Your code contains a number of bugs and inefficiencies.
Before you proceed, perhaps spend a moment to figure out how to get your program to tell when an assumption of yours might not be correct. A good place to start is to add this after the assignment of ex
:
print('ex is a {0}: {1!r}'.format(type(ex), ex))
which prints out the type of the variable, and its value. With that in place, you will easily spot the problem
ex is a <class 'list'>: ['hi how are you']
A slightly more advanced technique is to use logging
, which allows you to easily disable the diagnostic messages when your code is working, and later enable them again if you want to make changes to your code and see that it still does what it's supposed to do.
import logging
logging.basicConfig(level=logging.DEBUG)
# ...
logging.debug('ex is a {0}: {1!r}'.format(type(ex), ex)))
When you are done debugging, simply change the logging.basicConfig()
to say level=logging.WARN
, which will disable the display of all logging.debug()
and logging.info()
output. See the documentation for details.
Another useful debugging aid is assert
:
assert isinstance(str, ex), 'ex is not a str: {0) ({1!r})'.format(type(ex), ex))

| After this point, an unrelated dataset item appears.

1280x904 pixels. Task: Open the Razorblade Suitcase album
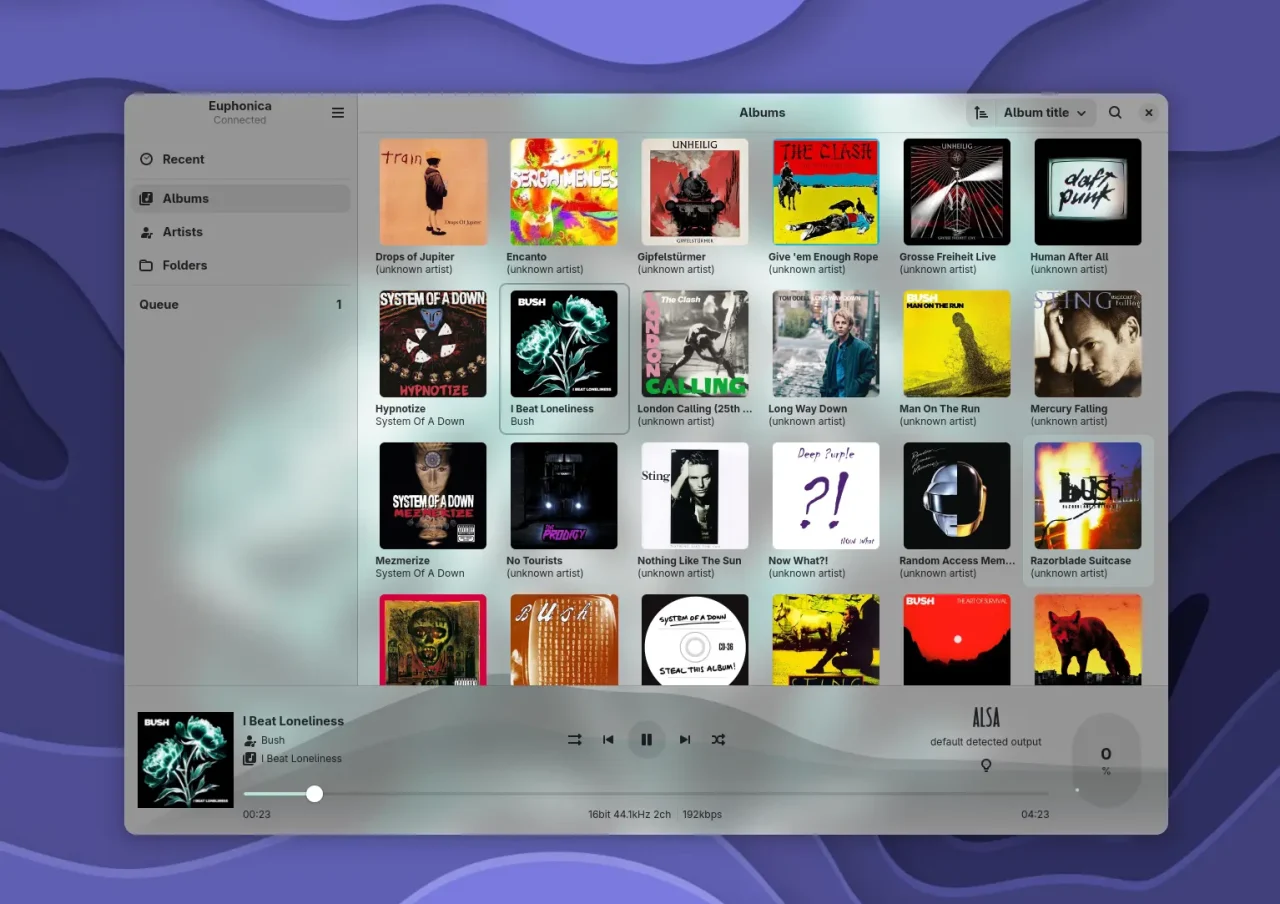click(x=1087, y=495)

See the Python Wiki for some guidance. Notice that assert
statements can be disabled e.g. when you enable optimization of your Python code, so you should perhaps add explicit checks instead, or as well, in your code.
if not isinstance(str, ex):
raise TypeError('ex must be a str, not {0} ({1!r})'.format(type(ex), ex)))

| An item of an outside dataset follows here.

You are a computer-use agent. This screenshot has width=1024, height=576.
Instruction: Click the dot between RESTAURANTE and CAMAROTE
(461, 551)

Now, with that out of the way, here is a refactored version of your script with what I think you were trying to do.
#!/usr/bin/env python
import numpy as np
import logging
logging.basicConfig(level=logging.DEBUG, format='%(module)s:%(asctime)s:%(message)s')
words_to_index={'hi': 0, 'you': 1, 'me': 2, 'are': 3}
ex = "hi how are you" # single string, not list of strings
#print('ex is {0} (type {1})'.format(ex, type(ex)))
logging.debug('ex is {0} (type {1})'.format(ex, type(ex)))
assert isinstance(ex, str), 'ex should be a string (is {0} {1!r})'.format(type(ex), ex)
Z=ex.split(" ") # maybe choose a more descriptive variable name
#ans=[[1,1,0,1]] # never used, commented out
res=np.zeros(40)
#for i in range(0,len(ex)+1): # Looping over the wrong thing
for word in Z:
logging.debug('word is {0}'.format(word))
if word in words_to_index: # words_to_index is a hash; no need to loop
logging.debug('{0} found in {1}'.format(word, Z))
res[words_to_index[word]] += 1 # notice increment syntax
logging.debug('res[{0}] = {1}'.format(words_to_index[word], res[words_to_index[word]]))
print(res)
Of course, this is not using NLTK at all; the NLTK library contains a somewhat more advanced set of functions which already do some of this for you, starting with proper NLP tokenization etc, but does not actually contain a TF component. Perhaps start with Does NLTK have TF-IDF implemented? which has pointers to some existing implementations.